Di tempat terpisah, Sekretaris Umum PP Muhammadiyah Abdul Mu’ti mengatakan, dalam konteks peneguhan ideologi Pancasila, rencana menteri agama sebenarnya dapat dipahami. Namun, pelaksanaannya tidak akan mudah, bahkan bisa tumpang-tindih dengan tugas pokok dan fungsi lembaga lain.

”Selain itu, kalau tidak disiapkan dengan baik, bisa menimbulkan kontroversi,” ujarnya kepada Jawa Pos kemarin.

Menurut Mu’ti, sebaiknya menteri agama mempertimbangkan dan menyiapkan dengan matang sebelum menyampaikan sorotan terhadap cadar dan celana cingkrang kepada publik.

Apalagi, saat ini sudah ada Badan Pembinaan Ideologi Pancasila (BPIP) yang secara khusus dibentuk untuk pembinaan dan peneguhan ideologi Pancasila.



Mu’ti juga menyoroti rencana penataran khusus bagi para ustad. Pria asal Kudus, Jawa Tengah, itu menuturkan, penataran tersebut bisa menimbulkan persepsi bahwa sikap dan pernyataan yang keras hanya berasal dari kalangan umat Islam.


Realitasnya, lanjut dia, pernyataan keras juga terdapat dalam agama lain, politisi, dan elemen masyarakat.

▶ [BARIS YANG DISEDIAKAN]

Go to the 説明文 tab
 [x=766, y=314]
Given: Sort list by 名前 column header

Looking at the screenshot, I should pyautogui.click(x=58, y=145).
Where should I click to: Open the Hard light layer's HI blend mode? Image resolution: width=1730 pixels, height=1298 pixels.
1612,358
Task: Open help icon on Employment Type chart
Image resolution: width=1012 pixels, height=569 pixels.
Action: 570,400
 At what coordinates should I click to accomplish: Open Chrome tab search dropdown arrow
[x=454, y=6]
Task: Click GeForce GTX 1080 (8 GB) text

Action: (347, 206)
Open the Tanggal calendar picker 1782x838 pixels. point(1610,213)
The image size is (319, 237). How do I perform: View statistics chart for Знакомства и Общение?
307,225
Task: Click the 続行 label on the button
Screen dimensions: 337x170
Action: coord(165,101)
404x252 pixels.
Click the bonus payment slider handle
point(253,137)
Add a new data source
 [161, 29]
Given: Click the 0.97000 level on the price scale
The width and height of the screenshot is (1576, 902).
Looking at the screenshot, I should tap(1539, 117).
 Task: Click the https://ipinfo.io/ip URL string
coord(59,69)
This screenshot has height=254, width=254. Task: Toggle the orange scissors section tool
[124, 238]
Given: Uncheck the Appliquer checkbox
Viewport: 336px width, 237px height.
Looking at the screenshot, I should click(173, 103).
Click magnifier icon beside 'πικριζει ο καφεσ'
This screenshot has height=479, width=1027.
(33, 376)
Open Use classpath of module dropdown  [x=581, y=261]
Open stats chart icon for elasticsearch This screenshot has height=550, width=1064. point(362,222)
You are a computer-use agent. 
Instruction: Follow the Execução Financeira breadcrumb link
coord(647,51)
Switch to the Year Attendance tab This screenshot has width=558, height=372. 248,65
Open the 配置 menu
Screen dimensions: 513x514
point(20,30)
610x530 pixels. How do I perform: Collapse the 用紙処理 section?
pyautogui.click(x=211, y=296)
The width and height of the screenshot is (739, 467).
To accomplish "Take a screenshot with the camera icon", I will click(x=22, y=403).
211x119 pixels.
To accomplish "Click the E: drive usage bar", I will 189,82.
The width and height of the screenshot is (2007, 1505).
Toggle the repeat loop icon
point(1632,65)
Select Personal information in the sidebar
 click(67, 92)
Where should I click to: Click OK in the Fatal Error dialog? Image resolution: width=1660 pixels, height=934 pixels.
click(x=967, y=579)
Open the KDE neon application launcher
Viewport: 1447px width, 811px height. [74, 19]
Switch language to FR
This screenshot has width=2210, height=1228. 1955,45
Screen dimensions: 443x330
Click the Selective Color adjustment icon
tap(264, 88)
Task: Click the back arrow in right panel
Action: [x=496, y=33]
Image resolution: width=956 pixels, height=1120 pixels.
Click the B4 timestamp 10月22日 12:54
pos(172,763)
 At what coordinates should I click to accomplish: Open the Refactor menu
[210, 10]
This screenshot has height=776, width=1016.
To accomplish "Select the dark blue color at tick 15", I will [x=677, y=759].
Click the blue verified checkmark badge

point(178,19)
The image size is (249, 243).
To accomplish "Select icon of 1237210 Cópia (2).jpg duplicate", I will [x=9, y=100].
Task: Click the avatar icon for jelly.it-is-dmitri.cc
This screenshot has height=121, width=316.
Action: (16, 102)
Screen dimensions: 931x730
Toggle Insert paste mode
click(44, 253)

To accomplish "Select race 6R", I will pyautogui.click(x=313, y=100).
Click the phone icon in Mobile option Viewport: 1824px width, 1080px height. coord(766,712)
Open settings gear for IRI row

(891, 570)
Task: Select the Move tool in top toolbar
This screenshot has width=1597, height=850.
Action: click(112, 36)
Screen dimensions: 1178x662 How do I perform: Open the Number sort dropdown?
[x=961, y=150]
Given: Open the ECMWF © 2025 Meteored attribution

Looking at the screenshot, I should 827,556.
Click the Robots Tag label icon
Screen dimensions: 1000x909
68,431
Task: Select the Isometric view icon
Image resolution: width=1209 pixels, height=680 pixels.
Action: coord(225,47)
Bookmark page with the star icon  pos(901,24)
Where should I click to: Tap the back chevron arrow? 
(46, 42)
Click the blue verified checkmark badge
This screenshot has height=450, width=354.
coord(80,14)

▶ [SOAL] Bisakah Anda menyalin persis bagian kutipan tentang rencana menteri agama yang diawali kata-kata berisi "Menurut Mu’ti, sebaiknya" dan ditutup dengan "dan elemen masyarakat."?

▶ [JAWABAN SOAL]
Menurut Mu’ti, sebaiknya menteri agama mempertimbangkan dan menyiapkan dengan matang sebelum menyampaikan sorotan terhadap cadar dan celana cingkrang kepada publik.

Apalagi, saat ini sudah ada Badan Pembinaan Ideologi Pancasila (BPIP) yang secara khusus dibentuk untuk pembinaan dan peneguhan ideologi Pancasila.



Mu’ti juga menyoroti rencana penataran khusus bagi para ustad. Pria asal Kudus, Jawa Tengah, itu menuturkan, penataran tersebut bisa menimbulkan persepsi bahwa sikap dan pernyataan yang keras hanya berasal dari kalangan umat Islam.


Realitasnya, lanjut dia, pernyataan keras juga terdapat dalam agama lain, politisi, dan elemen masyarakat.